- [GIVEN INSTRUCTION]: Turn the lines below into a numbered list, skipping any blank lines. Omit the pictures.

- [RECORDS FOR THE TASK]:
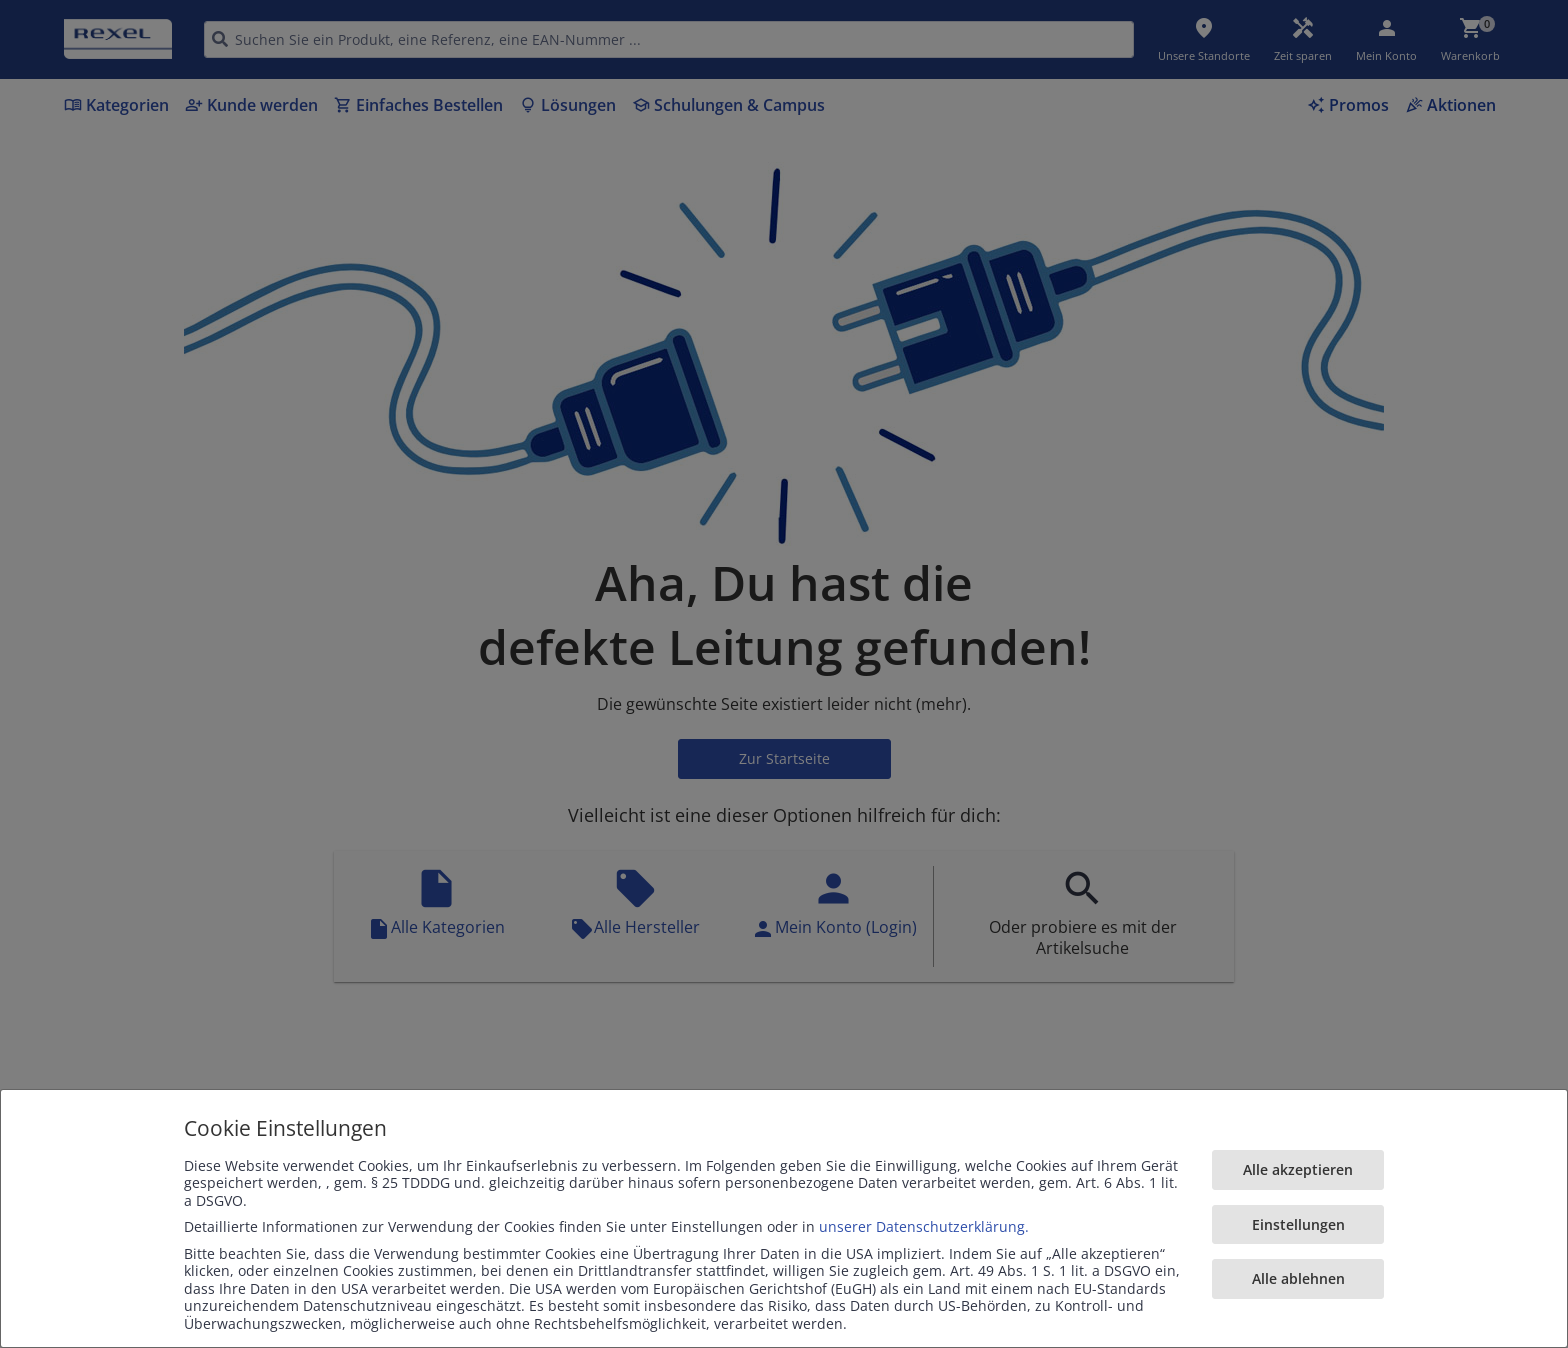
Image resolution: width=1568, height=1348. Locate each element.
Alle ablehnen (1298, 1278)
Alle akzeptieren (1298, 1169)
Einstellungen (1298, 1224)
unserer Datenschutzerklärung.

- [FINISHED EXERCISE]:
1. Image resolution: width=1568, height=1348. Locate each element.
2. Alle ablehnen (1298, 1278)
3. Alle akzeptieren (1298, 1169)
4. Einstellungen (1298, 1224)
5. unserer Datenschutzerklärung.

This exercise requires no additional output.